A construção da personagem na segunda parte da obra
Na segunda parte, Capitu passa de mulher decisiva a submissa. É aqui que ela torna-se objeto de Bento, garoto mimado, sagaz e rico. Na primeira parte da obra ela não aceitava a posição que a sociedade da época colocava a mulher no âmbito profissional. No entanto, não temos indícios que após seu casamento ela tenha tido algum profissão. Segundo Ingrid Stein:
...as informações que ele enumera sobre a personalidade, o caráter da esposa são truncadas e contraditórias. Apresentada como pessoa ativa, empenhada em defender seus interesses, astuciosa, e mostrada em cenas na infância e juventude que realmente comprovam, vemo-la depois do casamento mais como esposa meiga, carinhosa e cordata. (Figuras Femininas em Machado de Assis. Rio de Janeiro: Paz e Terra, 1984).
Capitu era aqui o objeto tão desejado por Bento Santiago.

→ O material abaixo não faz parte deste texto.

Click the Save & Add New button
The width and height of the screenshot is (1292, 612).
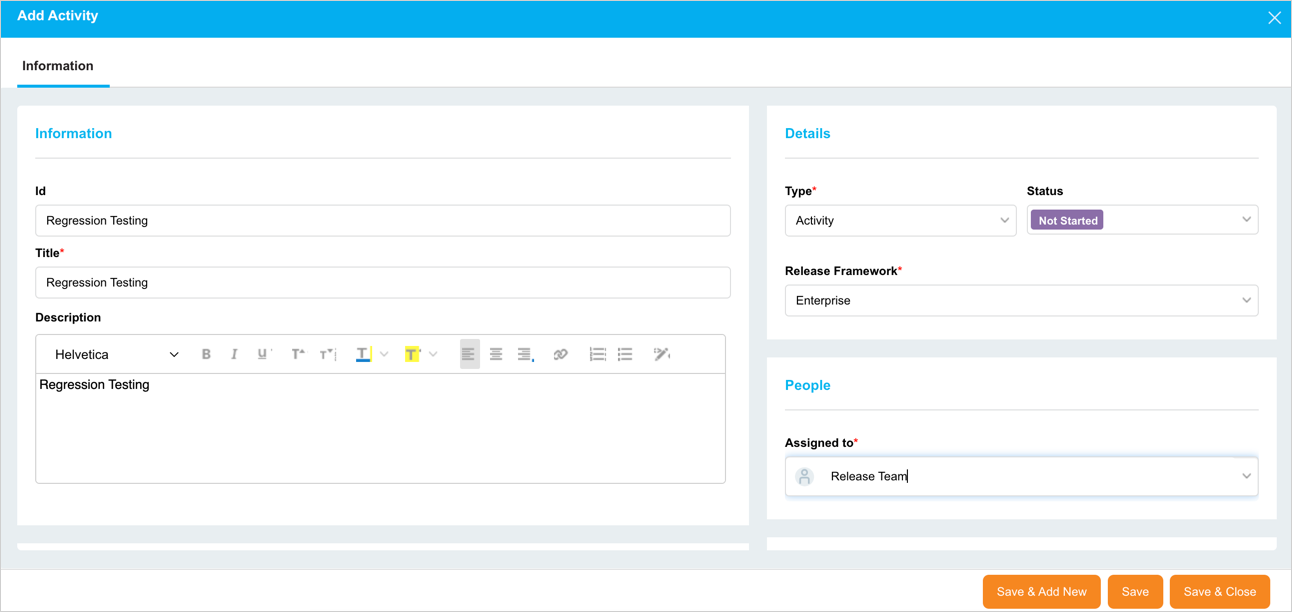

Ele mesmo afirma que não tinha prazer em sair com ela por que amava-a, mas em mostrá-la, como posse, a toda a sociedade: “Inventava passeios para que me vissem, me confirmassem e me invejassem”. (MACHADO, 1998, p. 138).

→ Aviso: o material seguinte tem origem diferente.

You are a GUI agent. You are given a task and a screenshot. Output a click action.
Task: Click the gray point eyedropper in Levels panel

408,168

Por fim ele dá um jeito de livrar-se de Capitu, mandando-a para outro país, humilhando-a, obrigando-a a viver longe da pessoa que tanto amou-o e que ao fim da vida, por causa de um ciúme infundado, matou aos poucos a mulher que um dia ele tanto “fingiu amar”.
Considerações finais
Capitu, que por tantos anos foi uma mulher decidida, acaba por ser julgada e condenada, já que Bento era advogado, por um crime que talvez não tenha cometido. Acaba só em outro país implorando pela visita do marido, mas este não atendera.
Tantas têm sido as interpretações sobre esta personagem: “Não espanta, portanto, que a personagem pareça o que há de mais vivo no romance; e que a leitura dependa basicamente da aceitação da verdade da personagem por parte do leitor” (ROSENFELD org., A personagem de ficção. São Paulo: Perspectiva, 2002). Assim, Capitu atravessará as gerações como uma das personagens mais enigmáticas de todos os tempos.
Referencias bibliográficas
ASSIS, Machado de. Dom Casmurro. São Paulo: Ática, 1998.
ROSENFELD, Anatol (org.). A personagem de ficção. São Paulo: Perspectiva, 2002.
STEIN, Ingrid. Figuras Femininas em Machado de Assis. Rio de Janeiro: Paz e Terra, 1984.